◆ DATA FOR THIS TASK

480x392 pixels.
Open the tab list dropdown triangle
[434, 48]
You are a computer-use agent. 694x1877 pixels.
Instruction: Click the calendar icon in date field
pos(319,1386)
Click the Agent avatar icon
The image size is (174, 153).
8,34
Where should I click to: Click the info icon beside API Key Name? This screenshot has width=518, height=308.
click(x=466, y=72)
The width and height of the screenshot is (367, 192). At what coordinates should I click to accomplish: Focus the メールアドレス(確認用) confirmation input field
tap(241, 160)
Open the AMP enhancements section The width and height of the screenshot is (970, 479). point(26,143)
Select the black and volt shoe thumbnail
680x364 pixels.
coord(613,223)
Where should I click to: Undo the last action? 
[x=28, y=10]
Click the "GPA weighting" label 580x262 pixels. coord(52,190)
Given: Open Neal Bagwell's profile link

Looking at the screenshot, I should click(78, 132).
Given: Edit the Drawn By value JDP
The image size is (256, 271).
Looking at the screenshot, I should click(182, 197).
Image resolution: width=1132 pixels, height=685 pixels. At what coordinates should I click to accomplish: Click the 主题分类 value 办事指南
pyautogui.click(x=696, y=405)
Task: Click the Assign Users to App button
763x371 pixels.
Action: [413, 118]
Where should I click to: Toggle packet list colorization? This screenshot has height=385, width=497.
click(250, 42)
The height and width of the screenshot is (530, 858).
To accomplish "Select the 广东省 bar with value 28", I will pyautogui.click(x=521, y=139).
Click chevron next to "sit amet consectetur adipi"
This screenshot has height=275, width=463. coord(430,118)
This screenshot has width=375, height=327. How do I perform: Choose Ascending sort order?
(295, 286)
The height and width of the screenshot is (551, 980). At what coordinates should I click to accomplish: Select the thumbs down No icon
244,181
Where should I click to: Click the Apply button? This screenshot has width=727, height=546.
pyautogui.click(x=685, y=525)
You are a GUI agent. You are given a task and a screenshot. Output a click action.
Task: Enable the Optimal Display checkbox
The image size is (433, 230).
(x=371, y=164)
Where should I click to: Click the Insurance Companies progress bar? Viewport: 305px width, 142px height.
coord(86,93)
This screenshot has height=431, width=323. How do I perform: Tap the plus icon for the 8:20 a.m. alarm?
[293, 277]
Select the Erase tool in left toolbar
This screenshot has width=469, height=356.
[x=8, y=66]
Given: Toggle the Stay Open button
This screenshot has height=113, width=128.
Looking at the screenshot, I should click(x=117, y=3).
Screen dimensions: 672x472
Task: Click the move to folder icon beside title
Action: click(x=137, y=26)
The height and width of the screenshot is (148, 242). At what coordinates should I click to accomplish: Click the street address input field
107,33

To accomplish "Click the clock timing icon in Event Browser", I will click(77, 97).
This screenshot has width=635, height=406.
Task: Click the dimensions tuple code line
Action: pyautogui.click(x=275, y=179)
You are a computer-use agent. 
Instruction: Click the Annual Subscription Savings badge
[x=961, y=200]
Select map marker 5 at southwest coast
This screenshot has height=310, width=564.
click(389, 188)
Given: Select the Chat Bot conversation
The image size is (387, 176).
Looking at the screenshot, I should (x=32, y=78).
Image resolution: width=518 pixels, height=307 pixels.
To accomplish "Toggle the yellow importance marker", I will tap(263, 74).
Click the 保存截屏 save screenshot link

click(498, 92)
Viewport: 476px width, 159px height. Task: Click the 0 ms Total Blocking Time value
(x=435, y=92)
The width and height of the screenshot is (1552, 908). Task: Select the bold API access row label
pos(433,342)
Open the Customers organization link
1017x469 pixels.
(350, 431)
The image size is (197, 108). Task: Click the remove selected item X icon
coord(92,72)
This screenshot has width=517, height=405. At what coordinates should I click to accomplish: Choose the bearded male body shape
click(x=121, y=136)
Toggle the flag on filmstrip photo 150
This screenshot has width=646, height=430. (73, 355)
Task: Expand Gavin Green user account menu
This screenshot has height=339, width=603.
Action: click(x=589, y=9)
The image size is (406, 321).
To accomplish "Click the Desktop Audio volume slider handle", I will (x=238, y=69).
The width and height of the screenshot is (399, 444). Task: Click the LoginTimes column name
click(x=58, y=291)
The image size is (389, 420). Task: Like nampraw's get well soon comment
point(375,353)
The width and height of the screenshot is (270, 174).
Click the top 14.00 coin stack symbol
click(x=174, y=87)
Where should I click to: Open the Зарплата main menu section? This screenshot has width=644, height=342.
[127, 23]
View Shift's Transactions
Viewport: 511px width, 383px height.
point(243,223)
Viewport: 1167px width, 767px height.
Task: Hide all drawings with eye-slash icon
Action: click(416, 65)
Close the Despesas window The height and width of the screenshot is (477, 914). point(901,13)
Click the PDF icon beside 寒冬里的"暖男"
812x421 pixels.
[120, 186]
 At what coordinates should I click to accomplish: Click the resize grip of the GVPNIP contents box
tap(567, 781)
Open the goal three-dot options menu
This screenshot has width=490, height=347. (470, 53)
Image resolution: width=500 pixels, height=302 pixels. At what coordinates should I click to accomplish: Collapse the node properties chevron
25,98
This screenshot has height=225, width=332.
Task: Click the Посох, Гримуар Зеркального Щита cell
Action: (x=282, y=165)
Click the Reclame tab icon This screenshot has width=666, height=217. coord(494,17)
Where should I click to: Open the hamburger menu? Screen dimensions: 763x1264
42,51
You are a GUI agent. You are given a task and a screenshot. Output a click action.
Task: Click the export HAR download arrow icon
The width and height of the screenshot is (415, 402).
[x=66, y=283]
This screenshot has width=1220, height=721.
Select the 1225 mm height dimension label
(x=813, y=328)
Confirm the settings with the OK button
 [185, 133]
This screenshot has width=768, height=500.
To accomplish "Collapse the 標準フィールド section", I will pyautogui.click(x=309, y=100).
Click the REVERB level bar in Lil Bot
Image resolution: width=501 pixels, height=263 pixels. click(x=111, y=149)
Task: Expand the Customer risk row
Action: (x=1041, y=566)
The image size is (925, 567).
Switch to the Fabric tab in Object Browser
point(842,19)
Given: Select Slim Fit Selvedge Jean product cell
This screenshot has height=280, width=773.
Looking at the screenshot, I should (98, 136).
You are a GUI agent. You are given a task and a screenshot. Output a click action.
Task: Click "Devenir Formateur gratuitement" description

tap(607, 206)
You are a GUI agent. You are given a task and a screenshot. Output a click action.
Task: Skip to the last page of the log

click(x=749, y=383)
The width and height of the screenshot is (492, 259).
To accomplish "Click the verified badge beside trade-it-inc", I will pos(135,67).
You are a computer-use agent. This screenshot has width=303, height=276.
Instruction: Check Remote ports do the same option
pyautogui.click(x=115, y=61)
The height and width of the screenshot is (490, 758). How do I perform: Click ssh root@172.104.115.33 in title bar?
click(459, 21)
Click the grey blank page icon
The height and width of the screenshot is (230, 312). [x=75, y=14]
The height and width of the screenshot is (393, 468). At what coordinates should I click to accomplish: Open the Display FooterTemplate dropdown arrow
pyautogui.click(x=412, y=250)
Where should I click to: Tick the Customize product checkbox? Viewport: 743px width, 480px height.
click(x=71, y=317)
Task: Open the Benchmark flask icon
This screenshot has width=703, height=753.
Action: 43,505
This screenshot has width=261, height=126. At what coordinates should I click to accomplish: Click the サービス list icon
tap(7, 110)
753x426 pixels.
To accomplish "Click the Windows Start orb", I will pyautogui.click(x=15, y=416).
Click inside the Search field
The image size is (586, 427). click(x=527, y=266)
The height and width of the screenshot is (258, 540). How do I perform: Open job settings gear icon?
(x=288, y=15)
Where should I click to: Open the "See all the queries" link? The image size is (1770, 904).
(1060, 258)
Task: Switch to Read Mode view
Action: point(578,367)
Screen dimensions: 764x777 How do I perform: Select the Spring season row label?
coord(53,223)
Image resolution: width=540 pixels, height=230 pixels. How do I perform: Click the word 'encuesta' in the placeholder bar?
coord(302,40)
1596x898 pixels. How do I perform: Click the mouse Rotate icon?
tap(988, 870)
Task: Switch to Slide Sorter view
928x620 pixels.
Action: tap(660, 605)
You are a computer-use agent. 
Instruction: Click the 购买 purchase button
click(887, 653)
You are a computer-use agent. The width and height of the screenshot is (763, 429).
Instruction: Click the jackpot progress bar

◆ EXERCISE PROMPT
In the entries above, take the line containing "Image resolution: width=540" and each later line through the last, and repeat them exactly. Output nothing else.

◆ SOLUTION
Image resolution: width=540 pixels, height=230 pixels. How do I perform: Click the word 'encuesta' in the placeholder bar?
coord(302,40)
1596x898 pixels. How do I perform: Click the mouse Rotate icon?
tap(988, 870)
Task: Switch to Slide Sorter view
928x620 pixels.
Action: tap(660, 605)
You are a computer-use agent. 
Instruction: Click the 购买 purchase button
click(887, 653)
You are a computer-use agent. The width and height of the screenshot is (763, 429).
Instruction: Click the jackpot progress bar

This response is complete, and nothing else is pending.